■ WHAT TO PRODUCE
Reproduce all of the data exactly, with no line skipped.
Content starts
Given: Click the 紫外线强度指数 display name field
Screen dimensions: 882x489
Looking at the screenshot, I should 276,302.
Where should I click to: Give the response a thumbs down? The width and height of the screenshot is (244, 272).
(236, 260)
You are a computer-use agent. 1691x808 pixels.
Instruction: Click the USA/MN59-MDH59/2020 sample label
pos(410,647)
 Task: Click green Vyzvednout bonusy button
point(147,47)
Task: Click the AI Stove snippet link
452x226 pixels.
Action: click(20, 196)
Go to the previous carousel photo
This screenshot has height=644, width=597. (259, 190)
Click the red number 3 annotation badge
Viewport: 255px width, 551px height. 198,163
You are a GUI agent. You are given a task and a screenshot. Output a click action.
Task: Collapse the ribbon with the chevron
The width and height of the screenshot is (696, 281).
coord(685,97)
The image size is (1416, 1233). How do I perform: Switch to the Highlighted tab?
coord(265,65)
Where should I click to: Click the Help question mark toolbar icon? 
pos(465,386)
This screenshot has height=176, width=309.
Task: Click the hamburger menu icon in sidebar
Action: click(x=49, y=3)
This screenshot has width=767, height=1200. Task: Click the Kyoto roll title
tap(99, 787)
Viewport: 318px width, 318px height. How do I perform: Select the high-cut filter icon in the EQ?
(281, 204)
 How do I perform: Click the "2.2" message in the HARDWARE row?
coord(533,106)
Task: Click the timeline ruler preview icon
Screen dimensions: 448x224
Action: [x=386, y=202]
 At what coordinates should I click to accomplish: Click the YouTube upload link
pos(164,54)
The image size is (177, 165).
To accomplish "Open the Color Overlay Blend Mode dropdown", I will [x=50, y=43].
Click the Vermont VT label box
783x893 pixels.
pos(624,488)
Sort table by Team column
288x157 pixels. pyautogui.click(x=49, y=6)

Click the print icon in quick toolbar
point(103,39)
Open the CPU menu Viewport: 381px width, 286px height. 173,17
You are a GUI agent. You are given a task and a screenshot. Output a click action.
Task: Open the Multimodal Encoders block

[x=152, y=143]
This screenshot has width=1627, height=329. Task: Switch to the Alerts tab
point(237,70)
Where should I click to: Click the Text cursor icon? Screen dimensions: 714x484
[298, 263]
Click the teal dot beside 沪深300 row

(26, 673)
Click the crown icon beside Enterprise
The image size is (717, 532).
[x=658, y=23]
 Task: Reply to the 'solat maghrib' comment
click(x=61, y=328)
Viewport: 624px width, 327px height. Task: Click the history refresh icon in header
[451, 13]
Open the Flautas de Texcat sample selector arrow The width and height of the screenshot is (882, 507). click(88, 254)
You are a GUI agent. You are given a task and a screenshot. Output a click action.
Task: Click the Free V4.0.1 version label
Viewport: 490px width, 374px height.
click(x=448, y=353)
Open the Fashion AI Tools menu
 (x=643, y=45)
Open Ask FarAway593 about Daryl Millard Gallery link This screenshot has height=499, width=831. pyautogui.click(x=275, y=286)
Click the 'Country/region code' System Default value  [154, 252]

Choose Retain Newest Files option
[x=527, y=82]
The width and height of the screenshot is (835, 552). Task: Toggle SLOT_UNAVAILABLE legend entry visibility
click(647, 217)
Content ends
■ RESPONSE FOR THIS EXERCISE
Given: Click the 紫外线强度指数 display name field
Screen dimensions: 882x489
Looking at the screenshot, I should 276,302.
Where should I click to: Give the response a thumbs down? The width and height of the screenshot is (244, 272).
(236, 260)
You are a computer-use agent. 1691x808 pixels.
Instruction: Click the USA/MN59-MDH59/2020 sample label
pos(410,647)
 Task: Click green Vyzvednout bonusy button
point(147,47)
Task: Click the AI Stove snippet link
452x226 pixels.
Action: click(20, 196)
Go to the previous carousel photo
This screenshot has height=644, width=597. (259, 190)
Click the red number 3 annotation badge
Viewport: 255px width, 551px height. 198,163
You are a GUI agent. You are given a task and a screenshot. Output a click action.
Task: Collapse the ribbon with the chevron
The width and height of the screenshot is (696, 281).
coord(685,97)
The image size is (1416, 1233). How do I perform: Switch to the Highlighted tab?
coord(265,65)
Where should I click to: Click the Help question mark toolbar icon? 
pos(465,386)
This screenshot has height=176, width=309.
Task: Click the hamburger menu icon in sidebar
Action: click(x=49, y=3)
This screenshot has width=767, height=1200. Task: Click the Kyoto roll title
tap(99, 787)
Viewport: 318px width, 318px height. How do I perform: Select the high-cut filter icon in the EQ?
(281, 204)
 How do I perform: Click the "2.2" message in the HARDWARE row?
coord(533,106)
Task: Click the timeline ruler preview icon
Screen dimensions: 448x224
Action: [x=386, y=202]
 At what coordinates should I click to accomplish: Click the YouTube upload link
pos(164,54)
The image size is (177, 165).
To accomplish "Open the Color Overlay Blend Mode dropdown", I will [x=50, y=43].
Click the Vermont VT label box
783x893 pixels.
pos(624,488)
Sort table by Team column
288x157 pixels. pyautogui.click(x=49, y=6)

Click the print icon in quick toolbar
point(103,39)
Open the CPU menu Viewport: 381px width, 286px height. 173,17
You are a GUI agent. You are given a task and a screenshot. Output a click action.
Task: Open the Multimodal Encoders block

[x=152, y=143]
This screenshot has width=1627, height=329. Task: Switch to the Alerts tab
point(237,70)
Where should I click to: Click the Text cursor icon? Screen dimensions: 714x484
[298, 263]
Click the teal dot beside 沪深300 row

(26, 673)
Click the crown icon beside Enterprise
The image size is (717, 532).
[x=658, y=23]
 Task: Reply to the 'solat maghrib' comment
click(x=61, y=328)
Viewport: 624px width, 327px height. Task: Click the history refresh icon in header
[451, 13]
Open the Flautas de Texcat sample selector arrow The width and height of the screenshot is (882, 507). click(88, 254)
You are a GUI agent. You are given a task and a screenshot. Output a click action.
Task: Click the Free V4.0.1 version label
Viewport: 490px width, 374px height.
click(x=448, y=353)
Open the Fashion AI Tools menu
 (x=643, y=45)
Open Ask FarAway593 about Daryl Millard Gallery link This screenshot has height=499, width=831. pyautogui.click(x=275, y=286)
Click the 'Country/region code' System Default value  [154, 252]

Choose Retain Newest Files option
[x=527, y=82]
The width and height of the screenshot is (835, 552). Task: Toggle SLOT_UNAVAILABLE legend entry visibility
click(647, 217)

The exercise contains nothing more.